FAZENDINHA JK:
Arquitetura, memória e luta pelo reconhecimento do patrimônio no cerrado.
DOI:
https://doi.org/10.59804/rdb.2026.v9.1422Palavras-chave:
arquitetura brasileira, Arquitectura moderna, preservação, Oscar NiemeyerResumo
O artigo analisa a Fazendinha JK (Luziânia/GO), última residência de Juscelino Kubitschek. Parte da contextualização do projeto original, de Oscar Niemeyer (O.N), e avança na leitura de sua condição atual. Depois, aborda o complexo processo de tentativa de tombamento da propriedade (2006/2022), evidenciando entraves que fragilizaram as possibilidades de salvaguarda formal em âmbito federal. Nesse percurso, são discutidos os limites do tombamento como principal instrumento de preservação do patrimônio cultural brasileiro.
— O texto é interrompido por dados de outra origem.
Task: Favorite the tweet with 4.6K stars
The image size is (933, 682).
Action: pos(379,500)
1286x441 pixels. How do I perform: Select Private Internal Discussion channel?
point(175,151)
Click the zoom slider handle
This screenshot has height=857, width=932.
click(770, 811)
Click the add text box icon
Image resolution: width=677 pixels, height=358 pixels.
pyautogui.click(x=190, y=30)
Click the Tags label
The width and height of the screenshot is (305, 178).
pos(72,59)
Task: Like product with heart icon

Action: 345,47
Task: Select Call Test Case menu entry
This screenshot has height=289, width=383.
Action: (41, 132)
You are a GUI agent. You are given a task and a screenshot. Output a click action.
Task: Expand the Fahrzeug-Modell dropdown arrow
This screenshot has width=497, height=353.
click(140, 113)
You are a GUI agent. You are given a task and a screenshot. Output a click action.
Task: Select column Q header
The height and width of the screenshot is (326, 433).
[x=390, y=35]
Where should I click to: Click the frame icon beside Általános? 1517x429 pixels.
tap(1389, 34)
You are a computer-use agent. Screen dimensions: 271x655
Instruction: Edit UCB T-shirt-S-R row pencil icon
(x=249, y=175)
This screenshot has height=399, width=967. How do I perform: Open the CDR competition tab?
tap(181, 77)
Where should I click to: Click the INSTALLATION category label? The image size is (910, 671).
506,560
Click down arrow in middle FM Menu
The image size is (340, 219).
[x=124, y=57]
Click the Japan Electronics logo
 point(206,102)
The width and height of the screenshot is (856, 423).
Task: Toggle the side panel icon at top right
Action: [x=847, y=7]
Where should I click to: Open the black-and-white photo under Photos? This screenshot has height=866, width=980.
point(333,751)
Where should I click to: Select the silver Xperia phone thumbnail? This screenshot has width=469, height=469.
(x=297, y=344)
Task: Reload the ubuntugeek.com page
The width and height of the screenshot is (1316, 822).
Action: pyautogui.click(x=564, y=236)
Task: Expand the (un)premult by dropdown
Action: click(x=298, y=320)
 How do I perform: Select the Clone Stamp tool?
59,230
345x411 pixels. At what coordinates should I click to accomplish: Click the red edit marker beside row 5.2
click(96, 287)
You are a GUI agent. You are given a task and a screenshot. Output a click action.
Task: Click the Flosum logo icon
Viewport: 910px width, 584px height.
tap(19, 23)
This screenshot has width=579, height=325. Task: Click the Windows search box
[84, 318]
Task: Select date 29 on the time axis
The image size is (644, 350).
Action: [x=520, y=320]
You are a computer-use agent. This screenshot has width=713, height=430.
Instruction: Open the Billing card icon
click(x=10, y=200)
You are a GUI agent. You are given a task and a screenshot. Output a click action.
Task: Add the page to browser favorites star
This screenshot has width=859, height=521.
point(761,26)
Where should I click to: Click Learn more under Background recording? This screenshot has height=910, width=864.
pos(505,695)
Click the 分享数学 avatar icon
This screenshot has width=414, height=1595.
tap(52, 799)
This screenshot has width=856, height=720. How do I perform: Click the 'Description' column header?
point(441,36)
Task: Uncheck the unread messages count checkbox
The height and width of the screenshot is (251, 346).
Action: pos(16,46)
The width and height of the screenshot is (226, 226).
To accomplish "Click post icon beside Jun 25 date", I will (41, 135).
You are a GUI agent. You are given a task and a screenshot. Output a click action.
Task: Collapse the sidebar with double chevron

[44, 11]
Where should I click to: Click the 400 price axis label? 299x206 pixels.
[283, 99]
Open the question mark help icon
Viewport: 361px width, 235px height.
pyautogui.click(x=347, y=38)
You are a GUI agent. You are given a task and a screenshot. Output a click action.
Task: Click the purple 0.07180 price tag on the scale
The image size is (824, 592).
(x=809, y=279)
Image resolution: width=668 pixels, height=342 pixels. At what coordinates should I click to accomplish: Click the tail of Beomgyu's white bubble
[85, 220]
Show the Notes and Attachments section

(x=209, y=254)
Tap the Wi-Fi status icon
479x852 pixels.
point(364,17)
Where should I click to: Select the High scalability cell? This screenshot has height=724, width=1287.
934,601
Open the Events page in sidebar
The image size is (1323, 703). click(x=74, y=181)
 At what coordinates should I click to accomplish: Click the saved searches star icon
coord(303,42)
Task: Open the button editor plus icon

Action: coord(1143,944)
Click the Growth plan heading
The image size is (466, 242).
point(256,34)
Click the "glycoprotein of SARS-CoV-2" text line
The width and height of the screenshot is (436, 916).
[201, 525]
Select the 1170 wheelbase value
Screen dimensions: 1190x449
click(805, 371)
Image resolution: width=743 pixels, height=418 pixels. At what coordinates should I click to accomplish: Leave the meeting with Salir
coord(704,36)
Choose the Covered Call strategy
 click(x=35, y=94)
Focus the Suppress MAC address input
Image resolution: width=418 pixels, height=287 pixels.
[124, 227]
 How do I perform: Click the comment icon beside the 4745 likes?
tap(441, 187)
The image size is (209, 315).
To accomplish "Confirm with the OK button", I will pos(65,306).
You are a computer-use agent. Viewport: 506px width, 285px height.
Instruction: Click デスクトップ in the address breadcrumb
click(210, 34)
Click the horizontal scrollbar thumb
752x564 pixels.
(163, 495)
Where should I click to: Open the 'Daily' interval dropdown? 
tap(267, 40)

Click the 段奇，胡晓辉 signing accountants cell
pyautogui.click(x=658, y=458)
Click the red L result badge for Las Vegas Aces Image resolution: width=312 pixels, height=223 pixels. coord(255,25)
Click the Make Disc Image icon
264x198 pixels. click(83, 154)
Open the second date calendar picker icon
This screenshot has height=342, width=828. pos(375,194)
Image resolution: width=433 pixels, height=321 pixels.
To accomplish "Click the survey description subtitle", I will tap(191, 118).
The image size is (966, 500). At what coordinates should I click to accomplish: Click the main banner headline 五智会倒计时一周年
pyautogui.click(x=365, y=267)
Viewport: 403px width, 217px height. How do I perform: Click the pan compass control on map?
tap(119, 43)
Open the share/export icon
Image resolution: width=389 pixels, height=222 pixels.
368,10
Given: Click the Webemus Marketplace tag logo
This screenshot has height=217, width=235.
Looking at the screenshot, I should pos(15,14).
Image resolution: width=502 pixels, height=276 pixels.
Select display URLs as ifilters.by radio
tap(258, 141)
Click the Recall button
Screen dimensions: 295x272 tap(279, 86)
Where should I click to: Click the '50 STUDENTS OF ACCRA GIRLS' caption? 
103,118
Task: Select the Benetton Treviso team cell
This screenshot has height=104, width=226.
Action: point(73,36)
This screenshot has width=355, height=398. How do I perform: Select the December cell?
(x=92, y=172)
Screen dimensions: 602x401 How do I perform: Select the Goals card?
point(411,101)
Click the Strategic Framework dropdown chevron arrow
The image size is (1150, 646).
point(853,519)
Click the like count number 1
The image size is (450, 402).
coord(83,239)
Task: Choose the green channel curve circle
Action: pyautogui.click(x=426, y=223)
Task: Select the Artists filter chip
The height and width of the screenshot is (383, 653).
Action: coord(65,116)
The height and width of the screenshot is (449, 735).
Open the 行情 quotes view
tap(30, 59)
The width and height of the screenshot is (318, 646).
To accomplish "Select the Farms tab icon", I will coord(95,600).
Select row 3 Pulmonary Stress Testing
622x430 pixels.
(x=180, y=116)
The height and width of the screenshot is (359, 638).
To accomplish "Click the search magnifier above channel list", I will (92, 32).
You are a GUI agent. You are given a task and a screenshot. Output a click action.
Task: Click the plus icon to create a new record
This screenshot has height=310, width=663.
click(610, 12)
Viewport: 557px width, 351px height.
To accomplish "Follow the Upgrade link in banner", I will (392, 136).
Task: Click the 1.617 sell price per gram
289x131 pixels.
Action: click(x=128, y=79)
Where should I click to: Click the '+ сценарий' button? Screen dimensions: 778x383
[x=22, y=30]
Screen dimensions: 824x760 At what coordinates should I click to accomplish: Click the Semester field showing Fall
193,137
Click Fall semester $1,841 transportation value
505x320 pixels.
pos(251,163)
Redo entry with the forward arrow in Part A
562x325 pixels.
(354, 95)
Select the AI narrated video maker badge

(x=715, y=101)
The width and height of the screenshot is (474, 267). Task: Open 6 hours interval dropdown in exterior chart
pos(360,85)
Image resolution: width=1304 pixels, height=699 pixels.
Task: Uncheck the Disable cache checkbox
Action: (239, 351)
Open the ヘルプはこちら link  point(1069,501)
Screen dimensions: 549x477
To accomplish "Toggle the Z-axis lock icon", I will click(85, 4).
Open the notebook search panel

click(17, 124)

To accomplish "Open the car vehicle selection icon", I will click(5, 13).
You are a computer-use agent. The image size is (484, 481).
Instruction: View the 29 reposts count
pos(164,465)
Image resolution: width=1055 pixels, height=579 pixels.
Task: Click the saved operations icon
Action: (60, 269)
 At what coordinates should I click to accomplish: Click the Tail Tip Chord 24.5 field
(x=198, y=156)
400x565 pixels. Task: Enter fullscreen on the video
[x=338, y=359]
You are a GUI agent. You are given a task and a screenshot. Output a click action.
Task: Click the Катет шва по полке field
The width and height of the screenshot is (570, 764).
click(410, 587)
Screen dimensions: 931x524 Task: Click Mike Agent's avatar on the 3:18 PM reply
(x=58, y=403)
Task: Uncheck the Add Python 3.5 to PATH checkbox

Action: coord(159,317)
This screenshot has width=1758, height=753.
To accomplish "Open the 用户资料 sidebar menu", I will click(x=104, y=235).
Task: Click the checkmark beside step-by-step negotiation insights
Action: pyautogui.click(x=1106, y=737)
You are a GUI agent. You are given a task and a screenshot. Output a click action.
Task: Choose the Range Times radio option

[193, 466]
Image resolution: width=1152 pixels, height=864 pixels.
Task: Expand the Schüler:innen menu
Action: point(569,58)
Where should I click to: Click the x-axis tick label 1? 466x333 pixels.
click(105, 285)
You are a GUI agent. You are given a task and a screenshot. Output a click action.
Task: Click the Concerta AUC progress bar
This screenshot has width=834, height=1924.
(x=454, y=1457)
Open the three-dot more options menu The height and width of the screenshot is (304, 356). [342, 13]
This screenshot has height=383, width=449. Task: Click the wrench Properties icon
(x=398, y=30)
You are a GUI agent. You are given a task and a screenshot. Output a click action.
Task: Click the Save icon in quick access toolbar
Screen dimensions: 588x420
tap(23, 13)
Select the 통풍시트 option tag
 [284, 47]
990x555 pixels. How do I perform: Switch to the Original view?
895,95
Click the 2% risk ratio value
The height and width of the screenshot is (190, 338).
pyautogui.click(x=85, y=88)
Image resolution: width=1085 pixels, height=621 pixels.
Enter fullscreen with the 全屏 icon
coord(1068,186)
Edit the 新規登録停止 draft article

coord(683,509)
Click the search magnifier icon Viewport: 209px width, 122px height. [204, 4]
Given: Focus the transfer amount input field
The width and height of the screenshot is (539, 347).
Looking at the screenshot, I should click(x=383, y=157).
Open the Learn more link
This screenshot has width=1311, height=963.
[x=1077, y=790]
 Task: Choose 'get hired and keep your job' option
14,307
Diante disso, propõe-se o inventário como alternativa ao tombamento como principal e exclusivo instrumento de salvaguarda do patrimônio cultural, dado seu potencial de registro, documentação e mobilização institucional e social. A experiência de França e Portugal, onde o inventário possui força normativa e respaldo legal, serve de referência para repensar os caminhos da preservação patrimonial no Brasil. Conclui-se que, mesmo sem tombamento federal, é viável articular instrumentos de preservação em nível estadual ou municipal, de modo a assegurar a continuidade histórica e simbólica da Fazendinha JK como bem cultural de relevância coletiva.